-- Document passage follows --

Medical marijuana became legal in Florida in 2014 after lawmakers passed a billed authorizing its use. Now, nearly two years later, the state’s first cannabis dispensary is set to open early next week.
Trulieve, a marijuana grower in northern Florida, received approval from the Florida Department of Health to open a facility in Tallahassee. Through the weed dispensary, medical cannabis will be available to certain patients statewide starting Tuesday.
Florida’s 2014 marijuana law allows patients with cancer and severe epilepsy to use a strain of cannabis low in THC, the substance that produces the euphoric high. Up until now, many patients were unable to get access due to pending legal challenges to the law as well as delays in the state’s drafting of medical weed regulations.
To participate in Florida’s medical marijuana program, a patient must receive a doctor’s approval. After which, an order can be placed with any licensed dispensary in the state. While the law restricts smoking weed, the cannabis must be consumed through oils, pills, or some other form.
Earlier this year, Florida lawmakers modified the cannabis legislation to allow terminally ill patients to consume full-strength marijuana. With the express permission of two doctors, a patient who has less than a year to live can try a more potent form of the drug. Another amendment to the law allowing patients with a wider range of conditions to use full-strength medical marijuana is currently pending and must be approved by voters in November’s election.
According to company CEO Kim Rivers, Trulieve is planning to open more dispensaries outside Tallahassee. However, patients do not need to wait. Anyone in Florida with a valid doctor’s authorization can place an order and have it delivered within one week.
“We know that patients have been waiting for a long time,” Rivers said. “We thought that it was critical to open as soon as possible to get patients the medications they have been waiting for.”
The company expects to start selling the high-THC strain of medical marijuana for terminal patients next month. If the revised marijuana law is approved in November, Trulieve will be able to dispense full-strength medical cannabis to patients with conditions like Parkinson’s disease, AIDS, and even glaucoma.

-- Document passage concluded --
-- Excerpted records follows --

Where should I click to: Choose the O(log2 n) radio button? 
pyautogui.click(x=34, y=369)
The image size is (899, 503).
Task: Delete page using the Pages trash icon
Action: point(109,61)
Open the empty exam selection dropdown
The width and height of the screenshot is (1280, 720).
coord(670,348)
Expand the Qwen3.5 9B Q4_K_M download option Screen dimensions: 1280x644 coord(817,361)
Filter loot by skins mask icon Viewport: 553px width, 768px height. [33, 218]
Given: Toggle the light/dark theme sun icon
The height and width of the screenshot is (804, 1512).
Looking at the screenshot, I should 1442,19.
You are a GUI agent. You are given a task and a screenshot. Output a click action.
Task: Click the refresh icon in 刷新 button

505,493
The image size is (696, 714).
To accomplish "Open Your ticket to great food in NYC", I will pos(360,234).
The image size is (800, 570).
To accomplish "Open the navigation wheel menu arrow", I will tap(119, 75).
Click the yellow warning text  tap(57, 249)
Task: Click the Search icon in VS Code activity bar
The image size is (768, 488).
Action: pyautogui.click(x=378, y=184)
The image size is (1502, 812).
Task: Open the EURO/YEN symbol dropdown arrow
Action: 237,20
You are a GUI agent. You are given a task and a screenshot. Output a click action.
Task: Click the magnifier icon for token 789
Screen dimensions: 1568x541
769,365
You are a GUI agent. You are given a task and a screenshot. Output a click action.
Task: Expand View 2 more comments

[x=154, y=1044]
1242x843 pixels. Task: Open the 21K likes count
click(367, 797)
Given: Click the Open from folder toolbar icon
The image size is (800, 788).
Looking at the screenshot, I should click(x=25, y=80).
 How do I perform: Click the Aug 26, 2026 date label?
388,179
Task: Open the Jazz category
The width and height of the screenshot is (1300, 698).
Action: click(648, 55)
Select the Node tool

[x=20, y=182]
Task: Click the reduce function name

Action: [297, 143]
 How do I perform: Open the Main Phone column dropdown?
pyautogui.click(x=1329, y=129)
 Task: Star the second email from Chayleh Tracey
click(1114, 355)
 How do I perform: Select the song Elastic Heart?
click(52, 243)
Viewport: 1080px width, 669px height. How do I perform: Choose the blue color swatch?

-- Excerpted records concluded --

> Activity 1:
Reproduce word for word the stretch of the Florida medical marijuana article from "To participate in" through "in November’s election.".
> Activity 2:
Pick up the article on Florida's first medical marijuana dispensary where it stops and keep writing.
The records have no connection to the article on Florida's first medical marijuana dispensary.

> Exercise output 1:
To participate in Florida’s medical marijuana program, a patient must receive a doctor’s approval. After which, an order can be placed with any licensed dispensary in the state. While the law restricts smoking weed, the cannabis must be consumed through oils, pills, or some other form.
Earlier this year, Florida lawmakers modified the cannabis legislation to allow terminally ill patients to consume full-strength marijuana. With the express permission of two doctors, a patient who has less than a year to live can try a more potent form of the drug. Another amendment to the law allowing patients with a wider range of conditions to use full-strength medical marijuana is currently pending and must be approved by voters in November’s election.

> Exercise output 2:
To receive the state’s approval, Trulieve had to complete a 2,000-page application and submit to multiple inspections by the Department of Health. Before any state dispensary can open, a grower’s production and distribution procedures must go through a rigorous series of regulatory examinations before approval.
“We are happy to announce that we have passed all inspections – from growing and processing to dispensing – and are the very first medical cannabis provider in the state to receive these formal authorizations,” read a company statement released Wednesday.
While the company makes it easy to get medical marijuana, a patient with an eligible condition must first register with Florida before placing an order. As of now, there are no names in the database, and only 15 doctors have authorization by the state to recommend the drug.
Medical marijuana legalization has been gaining momentum for the past several years, and it isn’t just Floridians who support it. A survey conducted by Harris last year found an overwhelming 81 percent of U.S. citizens like the idea of using cannabis for medicinal purposes.
Currently, 25 states and the District of Columbia have legalized medical marijuana in some form. Several other states will be deciding on the issue in November.
In addition to Trulieve, Florida has authorized five other cannabis growers, and they are expected to open dispensaries later this year. With facilities in Tampa and Tallahassee, Surterra Therapeutics has plans to start selling medical marijuana by the end of summer.